4- When Coffee Meets Bagel

141 13 8
                                    

Jason POV

Match!

"Wow! That was quick," gue membatin dalam hati. Untuk mendistraksi pikiran-pikiran gue yang aneh-aneh dari dia, gue memilih untuk main dating apps. Yah, daripada mengharapkan seseorang yang udah jelas mau jadi calon istri orang, mending gue cari yang single kan? Siapa tahu nih, sukses. 

Kebetulan orang yang barusan match sama gue oke juga. Rambutnya panjang sebahu, hitam legam, kulitnya cerah, senyumnya manis, dan tampaknya anggun juga. Ditambah lagi di profilnya dia bilang lulusan luar negeri, kerja di BUMN pula. Prospek masa depan yang cerah kan? Menunjukkan keseriusan gue untuk mencari distraksi ini, gue memberanikan diri buat ngechat dia duluan.

'Hello beautiful, mind having a coffee with me tonight?'

'Sure thing, which one do you prefer? Bagel or cinnamon roll to go on with it?'

"Wow, fast response!" gue membatin lagi.

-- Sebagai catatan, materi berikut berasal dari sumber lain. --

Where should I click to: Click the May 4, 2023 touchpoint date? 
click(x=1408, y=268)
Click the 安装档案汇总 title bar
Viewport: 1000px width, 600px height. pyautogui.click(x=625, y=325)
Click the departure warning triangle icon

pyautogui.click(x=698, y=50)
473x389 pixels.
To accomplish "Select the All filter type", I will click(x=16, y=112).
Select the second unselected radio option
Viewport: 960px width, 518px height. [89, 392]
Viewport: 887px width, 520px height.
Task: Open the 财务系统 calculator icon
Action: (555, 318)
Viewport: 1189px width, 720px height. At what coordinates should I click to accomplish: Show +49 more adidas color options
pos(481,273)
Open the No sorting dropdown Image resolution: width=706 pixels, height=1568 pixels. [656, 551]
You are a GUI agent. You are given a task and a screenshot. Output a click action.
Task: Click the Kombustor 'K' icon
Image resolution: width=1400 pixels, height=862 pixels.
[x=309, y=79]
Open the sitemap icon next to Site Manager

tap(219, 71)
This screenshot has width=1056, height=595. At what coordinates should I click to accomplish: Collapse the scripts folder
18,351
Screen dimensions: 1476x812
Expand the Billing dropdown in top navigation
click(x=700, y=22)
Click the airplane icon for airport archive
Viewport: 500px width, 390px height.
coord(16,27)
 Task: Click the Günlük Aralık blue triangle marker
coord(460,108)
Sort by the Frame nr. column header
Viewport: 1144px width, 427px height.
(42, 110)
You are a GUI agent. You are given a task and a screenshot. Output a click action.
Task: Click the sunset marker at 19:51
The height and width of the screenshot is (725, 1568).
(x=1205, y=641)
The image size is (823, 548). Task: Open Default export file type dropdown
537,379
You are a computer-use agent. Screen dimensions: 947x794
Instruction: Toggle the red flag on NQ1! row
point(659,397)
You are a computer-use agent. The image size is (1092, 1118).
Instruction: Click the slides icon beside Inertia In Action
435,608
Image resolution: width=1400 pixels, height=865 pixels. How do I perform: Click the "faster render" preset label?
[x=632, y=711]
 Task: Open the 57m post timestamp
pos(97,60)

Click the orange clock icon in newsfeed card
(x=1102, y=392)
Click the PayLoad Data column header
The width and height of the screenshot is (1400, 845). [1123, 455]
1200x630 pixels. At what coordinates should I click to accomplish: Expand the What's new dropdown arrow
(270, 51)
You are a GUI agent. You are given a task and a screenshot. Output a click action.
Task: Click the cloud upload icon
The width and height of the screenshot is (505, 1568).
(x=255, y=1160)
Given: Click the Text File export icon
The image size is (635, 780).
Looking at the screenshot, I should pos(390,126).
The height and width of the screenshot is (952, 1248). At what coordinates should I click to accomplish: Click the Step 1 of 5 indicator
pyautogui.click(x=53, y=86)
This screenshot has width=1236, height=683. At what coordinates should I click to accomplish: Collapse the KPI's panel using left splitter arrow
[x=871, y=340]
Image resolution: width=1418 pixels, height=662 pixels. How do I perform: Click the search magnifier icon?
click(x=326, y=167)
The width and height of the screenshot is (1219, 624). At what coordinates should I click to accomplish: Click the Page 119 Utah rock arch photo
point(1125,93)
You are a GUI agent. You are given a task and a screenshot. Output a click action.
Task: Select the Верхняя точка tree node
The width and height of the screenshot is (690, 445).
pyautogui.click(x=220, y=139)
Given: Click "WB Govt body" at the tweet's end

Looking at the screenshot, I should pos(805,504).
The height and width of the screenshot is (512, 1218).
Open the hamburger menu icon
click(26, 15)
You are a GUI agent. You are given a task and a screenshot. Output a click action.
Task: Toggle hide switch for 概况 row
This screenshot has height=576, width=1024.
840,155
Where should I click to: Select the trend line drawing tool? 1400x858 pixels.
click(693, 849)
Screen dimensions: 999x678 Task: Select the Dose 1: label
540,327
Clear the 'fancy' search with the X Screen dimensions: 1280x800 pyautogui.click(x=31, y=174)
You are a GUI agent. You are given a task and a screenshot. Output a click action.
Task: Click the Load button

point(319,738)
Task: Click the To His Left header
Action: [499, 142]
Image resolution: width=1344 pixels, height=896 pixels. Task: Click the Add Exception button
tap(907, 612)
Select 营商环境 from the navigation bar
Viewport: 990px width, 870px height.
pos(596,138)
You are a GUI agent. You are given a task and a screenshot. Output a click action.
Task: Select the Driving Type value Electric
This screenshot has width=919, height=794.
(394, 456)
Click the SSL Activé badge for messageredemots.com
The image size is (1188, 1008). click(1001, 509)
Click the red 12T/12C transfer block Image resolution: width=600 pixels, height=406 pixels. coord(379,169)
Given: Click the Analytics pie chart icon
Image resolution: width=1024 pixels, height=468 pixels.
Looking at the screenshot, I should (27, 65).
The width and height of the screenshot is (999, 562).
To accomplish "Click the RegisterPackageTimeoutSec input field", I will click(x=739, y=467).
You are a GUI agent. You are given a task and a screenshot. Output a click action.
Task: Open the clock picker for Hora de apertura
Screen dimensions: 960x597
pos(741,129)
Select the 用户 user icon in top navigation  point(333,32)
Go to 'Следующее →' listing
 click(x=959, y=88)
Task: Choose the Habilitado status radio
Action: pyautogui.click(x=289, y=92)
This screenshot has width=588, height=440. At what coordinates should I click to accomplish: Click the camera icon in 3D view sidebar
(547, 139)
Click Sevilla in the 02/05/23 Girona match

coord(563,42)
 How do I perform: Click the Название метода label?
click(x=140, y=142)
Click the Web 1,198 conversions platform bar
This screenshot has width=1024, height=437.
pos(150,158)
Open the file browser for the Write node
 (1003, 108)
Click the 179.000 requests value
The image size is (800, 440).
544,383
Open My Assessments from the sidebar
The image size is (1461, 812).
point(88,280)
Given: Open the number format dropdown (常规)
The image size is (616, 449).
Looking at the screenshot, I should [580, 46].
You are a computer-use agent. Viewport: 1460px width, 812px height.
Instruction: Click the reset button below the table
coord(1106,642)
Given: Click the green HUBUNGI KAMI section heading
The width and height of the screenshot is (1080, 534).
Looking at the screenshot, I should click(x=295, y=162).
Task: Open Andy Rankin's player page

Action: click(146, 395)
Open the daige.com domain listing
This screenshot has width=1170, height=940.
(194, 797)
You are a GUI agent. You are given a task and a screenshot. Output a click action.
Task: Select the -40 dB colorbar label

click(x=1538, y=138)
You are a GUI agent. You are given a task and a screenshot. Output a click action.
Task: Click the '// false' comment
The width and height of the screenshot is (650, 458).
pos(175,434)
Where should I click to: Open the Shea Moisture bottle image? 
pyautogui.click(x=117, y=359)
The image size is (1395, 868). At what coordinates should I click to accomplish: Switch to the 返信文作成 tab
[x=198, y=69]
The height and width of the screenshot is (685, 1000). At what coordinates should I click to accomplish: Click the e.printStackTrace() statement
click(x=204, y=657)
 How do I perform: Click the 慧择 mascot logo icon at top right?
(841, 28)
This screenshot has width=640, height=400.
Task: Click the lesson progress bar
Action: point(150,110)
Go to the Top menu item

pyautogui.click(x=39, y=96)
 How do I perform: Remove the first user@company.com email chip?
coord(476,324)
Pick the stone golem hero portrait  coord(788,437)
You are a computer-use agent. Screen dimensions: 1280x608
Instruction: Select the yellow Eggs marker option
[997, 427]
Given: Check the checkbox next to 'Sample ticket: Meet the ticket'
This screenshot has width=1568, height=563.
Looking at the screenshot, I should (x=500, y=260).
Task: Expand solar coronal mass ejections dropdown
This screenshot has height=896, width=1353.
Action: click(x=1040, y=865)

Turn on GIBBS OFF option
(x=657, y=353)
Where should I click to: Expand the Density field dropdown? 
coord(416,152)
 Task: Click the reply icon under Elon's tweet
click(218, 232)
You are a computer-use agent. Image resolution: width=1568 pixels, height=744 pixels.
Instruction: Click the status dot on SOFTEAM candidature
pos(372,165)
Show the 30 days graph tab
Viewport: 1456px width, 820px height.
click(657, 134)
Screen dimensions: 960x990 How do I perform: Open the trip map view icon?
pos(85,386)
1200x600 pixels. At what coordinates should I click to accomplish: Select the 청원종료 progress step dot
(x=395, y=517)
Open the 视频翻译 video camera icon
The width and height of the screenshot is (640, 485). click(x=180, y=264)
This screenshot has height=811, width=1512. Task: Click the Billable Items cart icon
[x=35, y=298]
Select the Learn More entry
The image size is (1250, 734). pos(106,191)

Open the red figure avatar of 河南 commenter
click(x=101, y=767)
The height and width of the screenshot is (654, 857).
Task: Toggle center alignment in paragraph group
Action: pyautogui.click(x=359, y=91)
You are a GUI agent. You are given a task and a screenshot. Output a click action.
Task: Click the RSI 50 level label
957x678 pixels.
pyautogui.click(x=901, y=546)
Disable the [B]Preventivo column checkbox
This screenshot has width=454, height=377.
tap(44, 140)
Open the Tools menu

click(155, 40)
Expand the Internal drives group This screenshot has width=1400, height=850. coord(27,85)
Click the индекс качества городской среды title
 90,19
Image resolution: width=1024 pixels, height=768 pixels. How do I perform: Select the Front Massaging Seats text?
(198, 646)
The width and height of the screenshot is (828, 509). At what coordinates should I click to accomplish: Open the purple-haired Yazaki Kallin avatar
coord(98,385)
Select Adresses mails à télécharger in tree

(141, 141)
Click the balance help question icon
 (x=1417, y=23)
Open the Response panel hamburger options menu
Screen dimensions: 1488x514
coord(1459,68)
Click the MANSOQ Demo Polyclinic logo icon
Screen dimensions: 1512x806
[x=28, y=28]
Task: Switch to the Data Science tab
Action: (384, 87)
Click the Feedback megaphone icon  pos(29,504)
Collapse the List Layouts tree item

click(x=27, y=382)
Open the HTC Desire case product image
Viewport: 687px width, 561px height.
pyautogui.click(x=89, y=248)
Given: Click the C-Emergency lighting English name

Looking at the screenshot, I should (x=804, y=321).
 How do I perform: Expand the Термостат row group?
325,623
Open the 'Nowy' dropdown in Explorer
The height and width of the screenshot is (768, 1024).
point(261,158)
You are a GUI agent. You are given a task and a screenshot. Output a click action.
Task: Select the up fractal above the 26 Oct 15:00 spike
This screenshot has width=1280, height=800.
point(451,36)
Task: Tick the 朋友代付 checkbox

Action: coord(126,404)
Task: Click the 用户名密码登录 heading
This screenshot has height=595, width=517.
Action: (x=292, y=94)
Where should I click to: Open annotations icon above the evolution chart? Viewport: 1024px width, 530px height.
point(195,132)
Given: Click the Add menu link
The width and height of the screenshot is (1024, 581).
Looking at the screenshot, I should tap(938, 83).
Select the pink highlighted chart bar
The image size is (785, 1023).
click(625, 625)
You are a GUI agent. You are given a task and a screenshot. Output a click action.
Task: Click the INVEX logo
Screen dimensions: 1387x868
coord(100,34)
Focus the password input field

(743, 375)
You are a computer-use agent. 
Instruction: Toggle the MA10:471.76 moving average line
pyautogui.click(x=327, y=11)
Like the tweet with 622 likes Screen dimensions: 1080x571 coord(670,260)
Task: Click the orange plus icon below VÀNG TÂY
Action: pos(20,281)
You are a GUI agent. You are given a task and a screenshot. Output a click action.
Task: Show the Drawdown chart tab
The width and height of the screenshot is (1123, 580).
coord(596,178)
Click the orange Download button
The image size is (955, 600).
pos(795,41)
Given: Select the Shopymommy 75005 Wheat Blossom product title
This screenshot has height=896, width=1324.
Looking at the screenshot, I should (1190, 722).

Seems like she's an outgoing person to begin with.

'Anything that goes along with a coffee is sweet, especially you.' jawabku melalui layanan pesan singkat yang disediakan aplikasi dating tersebut.

'Save the pick up line for later, Baby xoxo.' jawabnya. Well, gue jadi makin gak sabar ketemu cewek ini.

***

Gue dan dia memilih untuk ketemu di Kafe deket banget dengan kantor, di kawasan Senopati. Maklum gue ngantor di sekitaran Gatot Subroto. Gue memastikan bahwa sore itu kerjaan udah kelar semua, jadi gue bisa cabut lebih sore. Dan ya, sekarang gue sudah duduk manis di Kafe bernuansa minimalis ini dengan memegang secangkir latte.

Setelah 15 menit menunggu, sosok manis yang tadi siang match di aplikasi dating gue mulai menampakkan batang hidungnya. Awalnya dia bertanya pada pelayan dimanakah nomor meja yang gue tempati. Lalu dia melihat ke arah gue dan tersenyum, mengucapkan terima kasih pada pelayan kafe itu. 

Cewek itu tingginya kira-kira 168 cm, dia mengenakan kitten heels warna hitam, kulot berwarna hitam yang surprisingly membuat proporsi tubuhnya jadi ideal dan langsing, dipadu dengan kemeja berwarna putih tulang. Rambutnya yang panjang dibiarkan tergerai dengan jepit rambut cantik di sebelah kiri. Hidungnya mancung, matanya lebar, dan senyumnya menawan.

"Rasti," ujarnya sembari mengulurkan tangannya ke arah gue begitu dia sampai di meja yang gue tempati.

"Jason, panggil aja Je." jawabku. Wow! This is going to be a Jackpot for me.

"You look so much younger than I thought you would be," kata Rasti. Gue mempersilakan dia duduk dan memesan minuman.

"Is this a compliment?" sahut gue, dia tersenyum manis.

"Well, what did it sound like to you?"

Rasti memesan frappe mochacino pada pelayan, lalu kami memulai perbincangan seperti yang pada umumnya dilakukan pada kencan pertama.

"What made you come here?" tanya Rasti setelah kami saling bertukar informasi mengenai apa pekerjaan kami, kegemaran kami, and basically anything to get to know someone. Kami sudah mulai menuju ke fase berikutnya, deep conversation.

"Do you want an honest answer or nah?" gue balik bertanya. Gue harus menyediakan jawaban yang ingin dia dengar, itu adalah salah satu cara untuk menaklukan hati wanita.

"The first one, please Sir, go ahead. This is not a judging space," jawabnya melegakan. Gue menghela napas, menimbang apakah gue harus sepenuhnya jujur dengan cewek ini? But then, what's the point of this meeting if I am not being open since the beginning?